## INFORMATION SUPPLIED
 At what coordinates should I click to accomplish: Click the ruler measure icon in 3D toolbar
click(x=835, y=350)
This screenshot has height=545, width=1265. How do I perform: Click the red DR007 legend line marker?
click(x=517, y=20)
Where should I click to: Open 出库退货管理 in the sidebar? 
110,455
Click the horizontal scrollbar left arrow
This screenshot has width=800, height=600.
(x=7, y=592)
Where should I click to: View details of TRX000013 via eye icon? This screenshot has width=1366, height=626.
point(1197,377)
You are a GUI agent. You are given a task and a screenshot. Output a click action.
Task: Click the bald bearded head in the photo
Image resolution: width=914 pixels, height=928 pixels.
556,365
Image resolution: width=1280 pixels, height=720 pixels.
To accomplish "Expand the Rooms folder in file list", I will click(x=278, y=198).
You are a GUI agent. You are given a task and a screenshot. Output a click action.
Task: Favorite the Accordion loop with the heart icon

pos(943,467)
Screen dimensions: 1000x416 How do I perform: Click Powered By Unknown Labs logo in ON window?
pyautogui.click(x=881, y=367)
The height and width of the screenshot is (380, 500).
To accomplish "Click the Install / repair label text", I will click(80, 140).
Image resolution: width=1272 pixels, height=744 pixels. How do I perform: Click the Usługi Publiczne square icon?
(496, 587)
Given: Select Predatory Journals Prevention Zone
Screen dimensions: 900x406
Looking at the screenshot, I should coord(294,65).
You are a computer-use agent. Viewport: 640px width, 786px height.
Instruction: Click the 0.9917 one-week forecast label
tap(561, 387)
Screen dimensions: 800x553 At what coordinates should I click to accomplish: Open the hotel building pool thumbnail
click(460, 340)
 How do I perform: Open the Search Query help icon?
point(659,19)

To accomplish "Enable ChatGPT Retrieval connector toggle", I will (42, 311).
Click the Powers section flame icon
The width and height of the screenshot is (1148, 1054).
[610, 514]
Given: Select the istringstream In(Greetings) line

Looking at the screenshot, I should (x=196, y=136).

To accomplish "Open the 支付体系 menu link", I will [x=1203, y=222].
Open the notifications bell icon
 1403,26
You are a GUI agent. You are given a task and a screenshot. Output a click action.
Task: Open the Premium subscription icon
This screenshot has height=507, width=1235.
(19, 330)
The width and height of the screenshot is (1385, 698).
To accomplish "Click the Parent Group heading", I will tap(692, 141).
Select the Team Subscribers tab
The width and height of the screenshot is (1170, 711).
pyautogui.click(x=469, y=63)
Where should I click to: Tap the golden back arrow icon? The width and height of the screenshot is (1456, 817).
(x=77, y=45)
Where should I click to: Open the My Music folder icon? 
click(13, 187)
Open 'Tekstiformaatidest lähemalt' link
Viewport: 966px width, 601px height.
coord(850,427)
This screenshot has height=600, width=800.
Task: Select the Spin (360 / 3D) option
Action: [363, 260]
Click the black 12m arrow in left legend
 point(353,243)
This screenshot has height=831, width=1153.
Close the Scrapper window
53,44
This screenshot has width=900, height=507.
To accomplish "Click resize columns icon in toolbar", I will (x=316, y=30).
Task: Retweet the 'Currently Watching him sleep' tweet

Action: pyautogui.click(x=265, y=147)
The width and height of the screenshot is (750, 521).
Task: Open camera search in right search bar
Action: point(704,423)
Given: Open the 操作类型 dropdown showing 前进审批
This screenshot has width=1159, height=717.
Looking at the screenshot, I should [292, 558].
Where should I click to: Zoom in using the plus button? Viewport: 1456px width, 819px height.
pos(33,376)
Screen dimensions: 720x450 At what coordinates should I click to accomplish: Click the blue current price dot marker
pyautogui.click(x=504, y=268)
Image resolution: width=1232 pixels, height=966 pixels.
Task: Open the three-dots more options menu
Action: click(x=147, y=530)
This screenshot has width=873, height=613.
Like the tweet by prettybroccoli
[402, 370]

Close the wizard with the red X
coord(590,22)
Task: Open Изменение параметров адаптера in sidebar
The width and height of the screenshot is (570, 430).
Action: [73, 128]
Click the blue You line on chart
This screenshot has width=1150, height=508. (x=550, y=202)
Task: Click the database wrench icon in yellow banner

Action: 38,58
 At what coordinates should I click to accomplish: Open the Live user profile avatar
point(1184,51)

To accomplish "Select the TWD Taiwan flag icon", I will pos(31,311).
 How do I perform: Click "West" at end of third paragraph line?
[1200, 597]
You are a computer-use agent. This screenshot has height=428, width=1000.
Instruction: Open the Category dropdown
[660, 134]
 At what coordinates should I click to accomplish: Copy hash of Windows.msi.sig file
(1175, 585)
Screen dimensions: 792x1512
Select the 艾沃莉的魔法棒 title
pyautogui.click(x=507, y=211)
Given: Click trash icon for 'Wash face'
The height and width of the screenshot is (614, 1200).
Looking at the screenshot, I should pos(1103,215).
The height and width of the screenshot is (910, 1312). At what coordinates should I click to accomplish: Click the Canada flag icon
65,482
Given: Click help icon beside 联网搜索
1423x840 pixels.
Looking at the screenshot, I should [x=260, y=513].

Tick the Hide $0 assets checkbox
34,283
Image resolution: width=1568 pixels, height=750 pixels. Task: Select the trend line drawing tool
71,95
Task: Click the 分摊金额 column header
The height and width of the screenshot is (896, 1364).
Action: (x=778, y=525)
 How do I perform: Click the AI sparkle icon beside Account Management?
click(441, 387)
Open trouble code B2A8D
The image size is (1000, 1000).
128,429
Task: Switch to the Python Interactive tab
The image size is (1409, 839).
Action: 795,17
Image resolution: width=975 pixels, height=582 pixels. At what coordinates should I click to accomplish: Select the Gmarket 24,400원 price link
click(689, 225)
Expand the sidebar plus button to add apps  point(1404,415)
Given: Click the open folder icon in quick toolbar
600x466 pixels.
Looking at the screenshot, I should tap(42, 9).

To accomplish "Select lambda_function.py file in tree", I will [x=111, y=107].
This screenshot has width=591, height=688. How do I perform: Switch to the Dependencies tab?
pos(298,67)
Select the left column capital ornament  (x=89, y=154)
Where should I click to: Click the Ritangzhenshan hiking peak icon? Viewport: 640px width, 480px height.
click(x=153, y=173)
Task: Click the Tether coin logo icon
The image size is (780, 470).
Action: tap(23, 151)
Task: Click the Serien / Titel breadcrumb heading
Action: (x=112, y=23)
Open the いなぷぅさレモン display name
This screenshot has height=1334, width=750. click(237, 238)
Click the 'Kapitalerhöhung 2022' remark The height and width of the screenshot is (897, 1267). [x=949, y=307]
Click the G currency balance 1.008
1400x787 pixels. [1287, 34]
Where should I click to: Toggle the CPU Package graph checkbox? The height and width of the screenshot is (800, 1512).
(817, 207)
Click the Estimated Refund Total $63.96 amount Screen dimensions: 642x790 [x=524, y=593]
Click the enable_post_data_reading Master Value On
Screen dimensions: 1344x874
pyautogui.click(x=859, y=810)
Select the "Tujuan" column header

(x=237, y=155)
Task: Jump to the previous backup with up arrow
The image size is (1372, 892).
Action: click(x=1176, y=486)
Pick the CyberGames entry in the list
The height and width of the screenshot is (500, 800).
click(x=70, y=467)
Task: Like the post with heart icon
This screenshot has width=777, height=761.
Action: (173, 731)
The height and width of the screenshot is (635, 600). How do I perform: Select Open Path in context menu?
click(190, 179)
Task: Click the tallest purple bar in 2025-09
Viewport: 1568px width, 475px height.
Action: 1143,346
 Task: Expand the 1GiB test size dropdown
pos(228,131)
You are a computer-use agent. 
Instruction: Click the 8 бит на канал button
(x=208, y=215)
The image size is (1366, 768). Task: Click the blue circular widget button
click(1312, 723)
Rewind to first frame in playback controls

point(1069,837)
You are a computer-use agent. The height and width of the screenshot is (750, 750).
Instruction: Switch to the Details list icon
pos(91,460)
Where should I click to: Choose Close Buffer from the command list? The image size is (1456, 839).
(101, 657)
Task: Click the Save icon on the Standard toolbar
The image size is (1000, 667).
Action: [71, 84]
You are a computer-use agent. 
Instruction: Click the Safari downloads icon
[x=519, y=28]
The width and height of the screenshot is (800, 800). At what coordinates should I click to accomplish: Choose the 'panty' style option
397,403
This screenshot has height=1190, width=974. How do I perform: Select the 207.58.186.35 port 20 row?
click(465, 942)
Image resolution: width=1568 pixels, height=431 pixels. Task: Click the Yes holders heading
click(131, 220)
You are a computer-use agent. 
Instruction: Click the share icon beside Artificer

## WHAT TO PRODUCE
Recast the material as a Markdown table with columns Row and Line, starting at the line containing "Image resolution: width=975" and ending at the line containing "(x=237, y=155)", both included. Number each line in the Row column and leave out blank lines.

## TASK OUTPUT
| Row | Line |
|---|---|
| 1 | Image resolution: width=975 pixels, height=582 pixels. At what coordinates should I click to accomplish: Select the Gmarket 24,400원 price link |
| 2 | click(689, 225) |
| 3 | Expand the sidebar plus button to add apps  point(1404,415) |
| 4 | Given: Click the open folder icon in quick toolbar |
| 5 | 600x466 pixels. |
| 6 | Looking at the screenshot, I should tap(42, 9). |
| 7 | To accomplish "Select lambda_function.py file in tree", I will [x=111, y=107]. |
| 8 | This screenshot has width=591, height=688. How do I perform: Switch to the Dependencies tab? |
| 9 | pos(298,67) |
| 10 | Select the left column capital ornament  (x=89, y=154) |
| 11 | Where should I click to: Click the Ritangzhenshan hiking peak icon? Viewport: 640px width, 480px height. |
| 12 | click(x=153, y=173) |
| 13 | Task: Click the Tether coin logo icon |
| 14 | The image size is (780, 470). |
| 15 | Action: tap(23, 151) |
| 16 | Task: Click the Serien / Titel breadcrumb heading |
| 17 | Action: (x=112, y=23) |
| 18 | Open the いなぷぅさレモン display name |
| 19 | This screenshot has height=1334, width=750. click(237, 238) |
| 20 | Click the 'Kapitalerhöhung 2022' remark The height and width of the screenshot is (897, 1267). [x=949, y=307] |
| 21 | Click the G currency balance 1.008 |
| 22 | 1400x787 pixels. [1287, 34] |
| 23 | Where should I click to: Toggle the CPU Package graph checkbox? The height and width of the screenshot is (800, 1512). |
| 24 | (817, 207) |
| 25 | Click the Estimated Refund Total $63.96 amount Screen dimensions: 642x790 [x=524, y=593] |
| 26 | Click the enable_post_data_reading Master Value On |
| 27 | Screen dimensions: 1344x874 |
| 28 | pyautogui.click(x=859, y=810) |
| 29 | Select the "Tujuan" column header |
| 30 | (x=237, y=155) |